The games we play

All parents wonder when their child will accomplish a goal.  Parents whose child has a disability play a vicious game with themselves. The game is called, “Will my child ever….”

Will my child ever roll over?
Will my child ever stand up?
Will my child ever say my name?
Will my child ever speak?
Will my child ever walk?
Will my child ever say she loves me?

We play this game from the moment we are told our children are different than “perfect” one we were promised. We play this game in hospitals, doctor’s offices, therapy rooms and playgrounds.

Will my child ever use a swing?
Will my child ever spend an afternoon on the field and not the occupational therapy room?
Will my child ever have a month without a doctor’s visit?

We play this game, over and over. We torture ourselves by wondering will our child ever have a normal experience. It doesn’t matter what milestone they triumph over, we still wonder if our child will ever do the next one.

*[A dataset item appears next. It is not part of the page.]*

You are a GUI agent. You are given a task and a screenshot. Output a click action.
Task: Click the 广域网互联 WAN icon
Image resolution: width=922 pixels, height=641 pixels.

Will my child ever learn her ABC’s?
Will my child ever learn how to count?
Will my child ever learn to toilet herself?
Will my child ever learn to make friends?

The truth is, our children might never. They may never learn to speak. They may never learn to dress themselves. They may never be able to use a playground or jump over a rope.

The honesty is, that if you stop playing will my child ever than you set them up for failure. I’ve tried to stop playing the game. Until I realized by playing the game I was challenging my child and her team to defy that first doctor who told us our child would never do all that she has done.

It takes patience. It takes stubbornness.  It takes both whine and wine. There will be tantrums (sometimes by the team). There will be moments that make you shout for joy. Like Chutes & Ladders, the will my child ever game will have huge gains and heartbreaking regressions.

Today was a jump for joy day. After years of trying to trying to get Bridget to learn her ABC’s, last May we stopped playing the game. Stopped is the wrong word. We changed the rules of the game. Instead of teaching her letters, we would focus on teaching her sight words. We labeled everything in the house. We pointed out words. We used pictures with words. It took time, but we got her team at school on board. A spark was lit within Bridget.

At school.

At school she would read. At home she refused to do her “homework”.  She would have such tantrums I wanted to give up.

The teachers recommended I try a reward system. I refused and was proven wrong.  I tried working with timing (do not let her on her IPad after school do homework right away). I was proven wrong.  Today on the way home from school, I warned Bridget we would be doing homework.  I bribed promised Bridget that after she read her book she would have Fig Newtons and be allowed to watch her video on my Kindle. (Aside–she has an IPad I do not get why my Kindle was the award).

Then this happened.

A lot of prompting, still. But today, we won the “Will my child ever” read game. Now we play the will my child ever read without a bribe game.

*******************************

Bridget’s school uses the EDMark reading program. It may or may not work for your child. Using pictures and labels worked for Bridget. It may or may not work for your child.

But you will never know what will work until you try and promise yourself that one day you will win the game.

2 thoughts on “The games we play

  1. Louise

    🙌🏽👍🏼❤️ It is truly amazing what happens when we “presume competence” (not my phrase so quotes, reference available upon request 😉). We do so with typically developing children why not ALL? It is a guiding principle of any intervention and a lesson well learned if we can learn to apply it to ourselves as well.